David Mangelsdorf, UT Southwestern Medical Center
Fgf21 knock-out mice lack exons 1-3 of the fibroblast growth factor 21 (Fgf21) gene. FGF21 is an endocrine hormone, expressed in liver and pancreas, which stimulates glucose uptake in adipocytes. FGF21 induction in liver by peroxisome proliferator-activated receptor a (PPARa) during fasting induces fatty acid oxidation ketogenesis in liver. Homozygotes are viable and fertile. Livers from these mice have decreased beta-oxidation, ketogenesis, and gluconeogenesis under fasted conditions.
Of note, the floxed version of this allele is available as Stock No. 022361.

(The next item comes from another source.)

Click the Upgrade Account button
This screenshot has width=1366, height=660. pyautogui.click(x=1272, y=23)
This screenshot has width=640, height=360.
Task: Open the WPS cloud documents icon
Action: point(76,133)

A targeting vector was designed to insert a loxP site upstream of exon 1, followed by a second loxP site and a frt-flanked neomycin resistance (neo) cassette downstream of exon 3 of the fibroblast growth factor 21 (Fgf21) gene. The construct was electroporated into 129S6/SvEvTac embryonic stem (ES) cells. Correctly targeted ES cells were injected into C57BL/6J blastocysts and resulting chimeric males were bred to C57BL/6J females. Offspring were bred with B6;SJL-Tg(ACTFLPe)9205Dym/J transgenic mice (Stock No. 003800) to delete the neo cassette, and progeny were crossed to remove the Flp-expressing transgene. The resulting Fgf21loxP mice were bred to C57BL/6 mice for at least 10 generations. Upon arrival, mice were bred to C57BL/6J inbred mice (Stock No. 000664) for at least one generation to establish the Fgf21loxP colony as Stock No. 022361. Subsequently, some of the floxed mice were further crossed to Sox2-cre mice (Stock No. 008454) to remove the floxed exons 1-3, creating this Fgf21 knock-out strain.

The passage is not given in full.